* Begin *

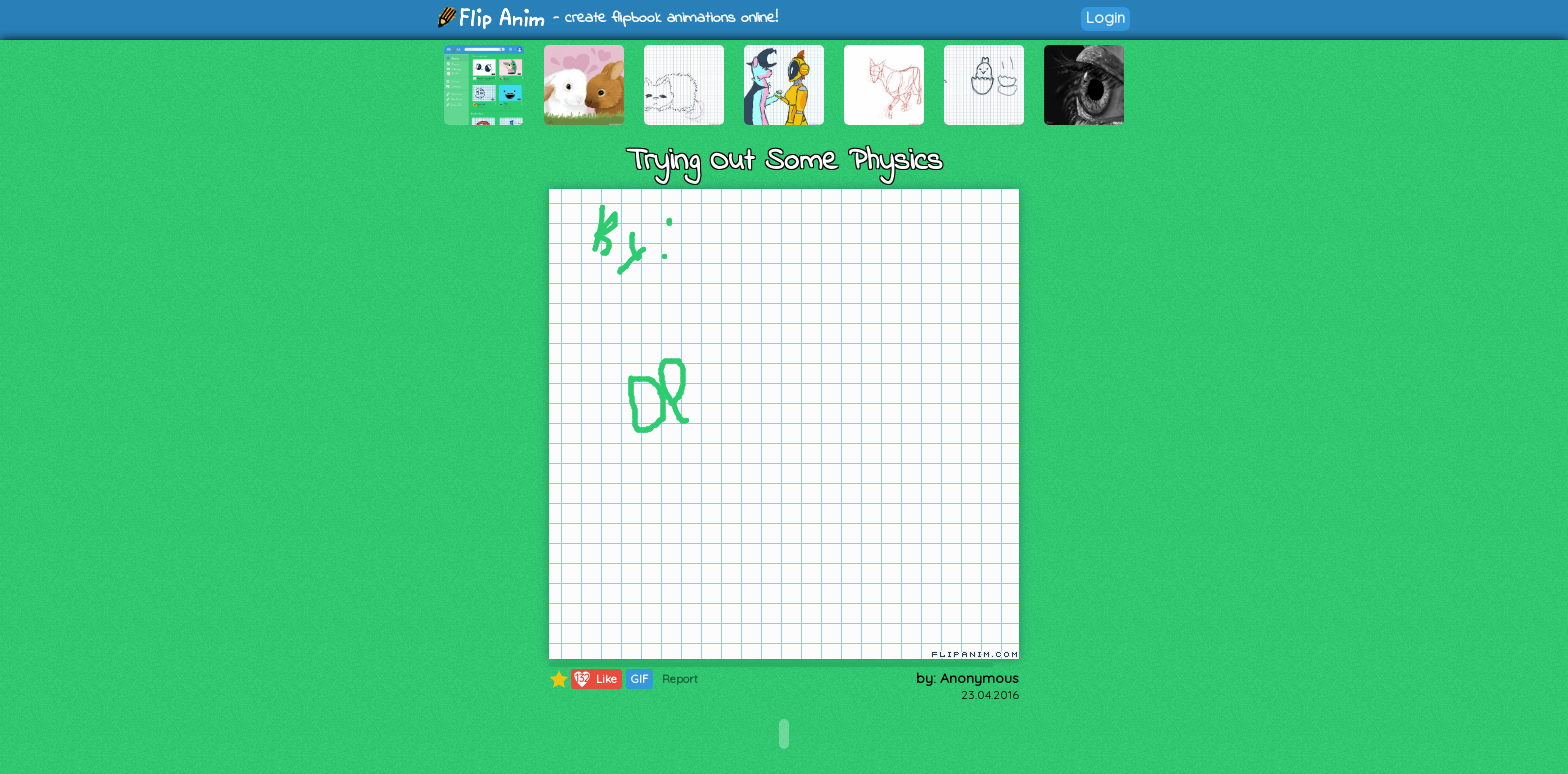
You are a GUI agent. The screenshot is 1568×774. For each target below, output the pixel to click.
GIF (639, 679)
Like (594, 679)
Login (1105, 17)
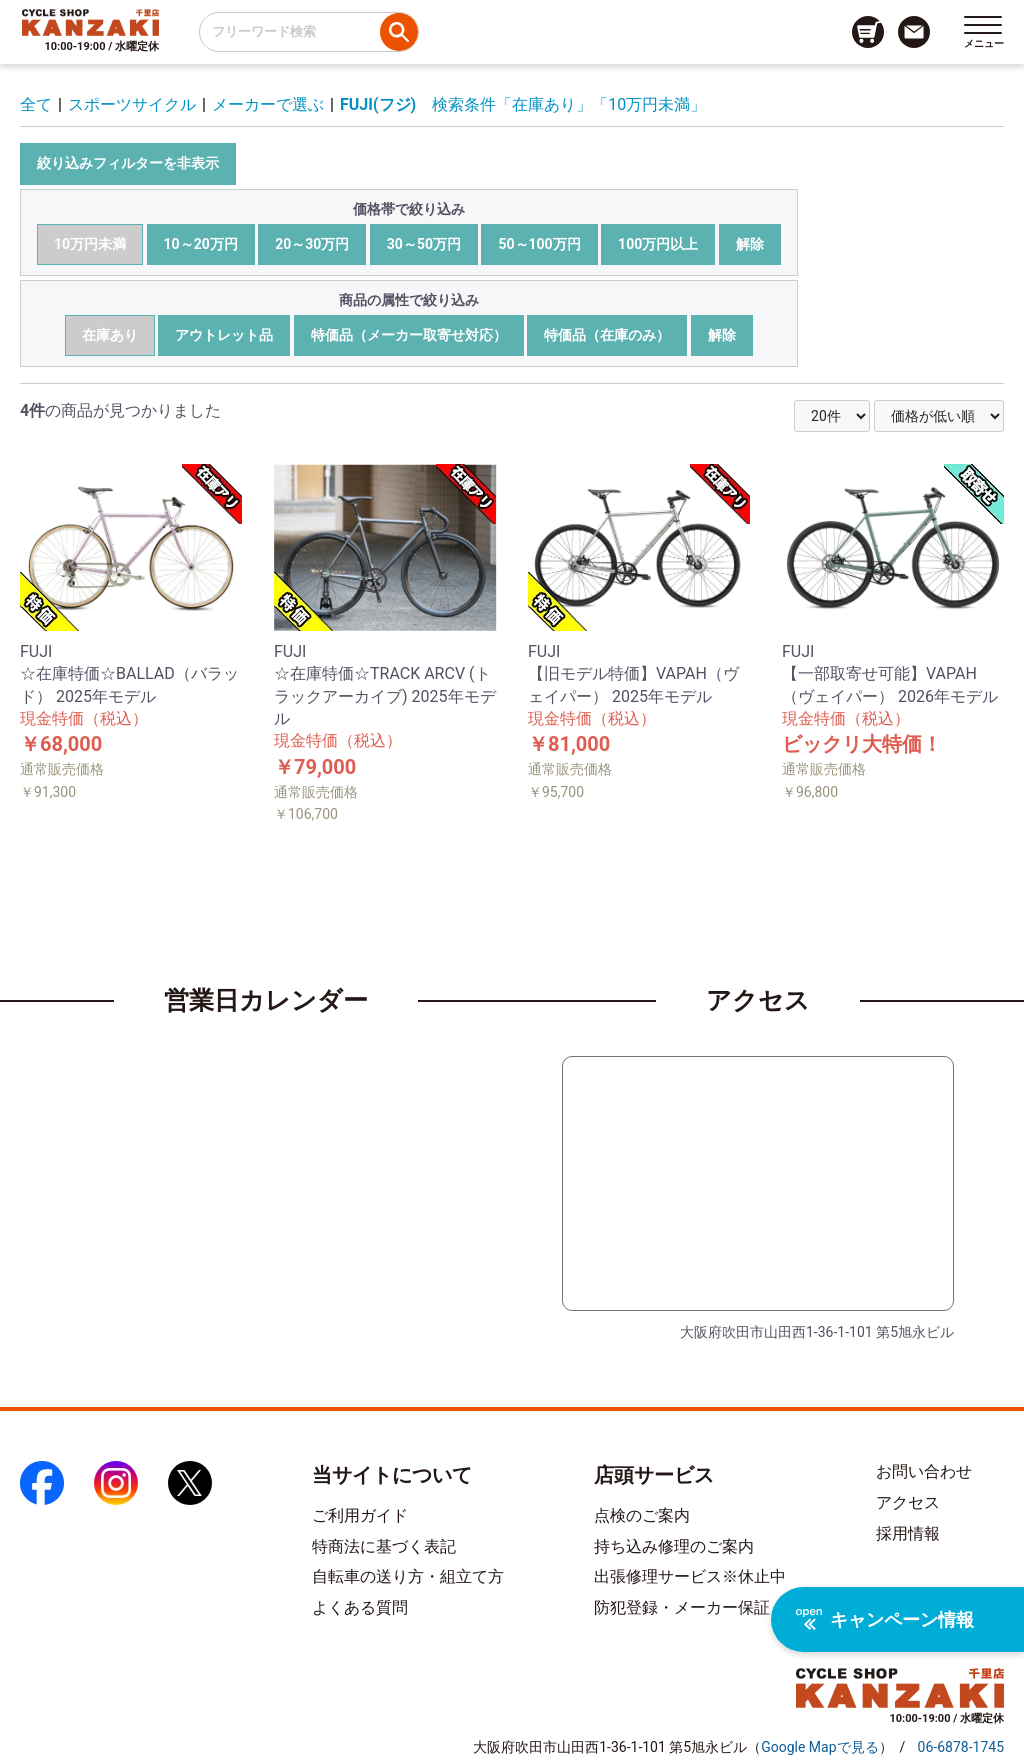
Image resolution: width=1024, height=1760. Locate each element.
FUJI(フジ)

* End *

● **What is expected**
Gather every line of the records above that contains the word "each", and copy those lines out in full.

● **Final result**
You are a GUI agent. The screenshot is 1568×774. For each target below, output the pixel to click.
Image resolution: width=1024, height=1760. Locate each element.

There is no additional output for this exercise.